The year 2023 will bring many changes to individual health plans and the
news is not positive.
Most of the new plans are high deductible plans that usually have deductibles and maximums out-of-pocket as high as $8700 each. Meaning that you pay the contracted rates the insurance companies have with the facilities be it doctors, labs or hospitals or any other medical services. These type plans dominate the bronze and silver plans, and the gold plans have lower deductibles but higher premiums. Simply put, you will be paying higher insurance premiums in 2023 than you did previously.
How do you handle these higher premiums when you are on a budget and have other expenses like mortgage, food, and clothing? The simple answer is you throw the dice and hope you don’t get ill.
If I were buying health insurance for my family today and needed to save as much as I can on health insurance premiums, I’d take the highest deductible plan available and make sure it is an HSA, meaning the plan has no fixed copays so it is HSA qualified. The HSA portion of the plan allows you to save
money but deducting it pre-tax from your wages, so you are paying out of pocket medical expenses with pre-tax dollars. A lot to swallow so let’s break it down to simplify it.

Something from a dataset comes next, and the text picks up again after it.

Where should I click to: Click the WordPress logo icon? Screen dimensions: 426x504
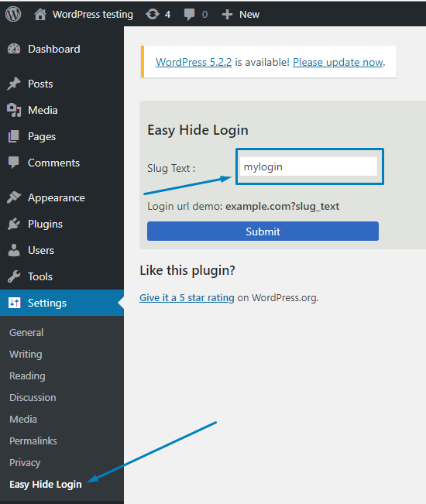13,14
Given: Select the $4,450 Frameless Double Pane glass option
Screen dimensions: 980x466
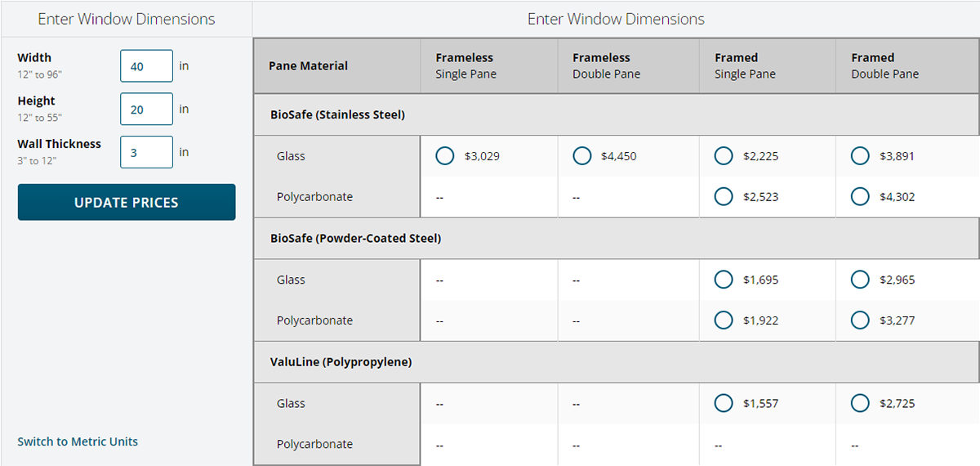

The first component is the insurance, and it must be a high deductible plan without any fixed copays for services rendered or for prescription medications. That means you pay the contracted rates for services rendered. (as far as prescriptions are concerned there are ways to save money by using Singlecare.com; GoodRX.com or Nevadadrugcard.com and pay cash for your medications. It is not really allowed but it is your money so use it wisely.

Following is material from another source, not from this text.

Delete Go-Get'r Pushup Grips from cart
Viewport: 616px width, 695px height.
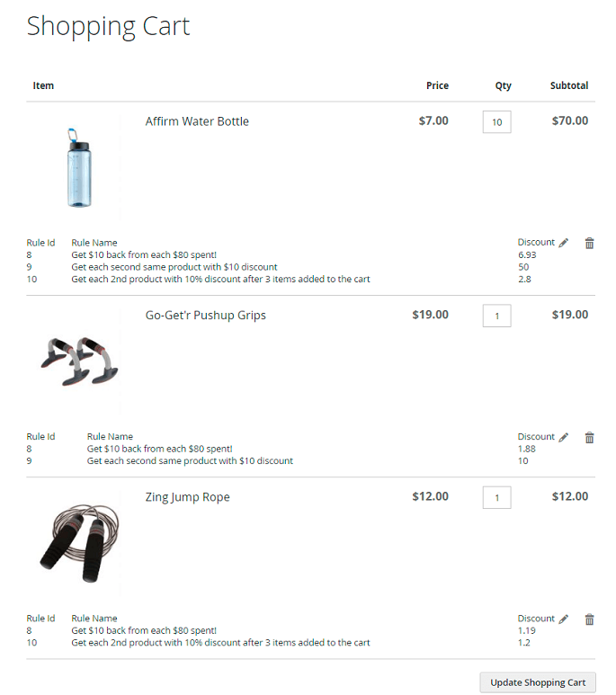coord(589,437)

The second part is the HSA account itself. This is optional but highly recommended. You establish your own HSA account at the bank and deposit money into it before taxes. Thus, using pre-tax dollars to pay out of pocket medical expenses. It also allows you to reduce your gross income by those pre-tax dollars thus saving you money on your taxes.
Once the account is established and funded you get a debit card to use to pay your out-of-pocket medical bills. Thus, you save money on both ends. It also allows you to put money into this account until you turn 65 and go onto Medicare. Once on Medicare you cannot contribute any more money into your account, but you can use that money to pay your supplemental premiums or pay your medical bills until the account is at zero dollars. It’s a win all around. Saving premium dollars on the insurance, then paying those out-of-pocket medical bills with pre-tax dollars and lastly when you retire using the balance left in that HSA account to pay your insurance and out of pocket medical bills to exhaust the account.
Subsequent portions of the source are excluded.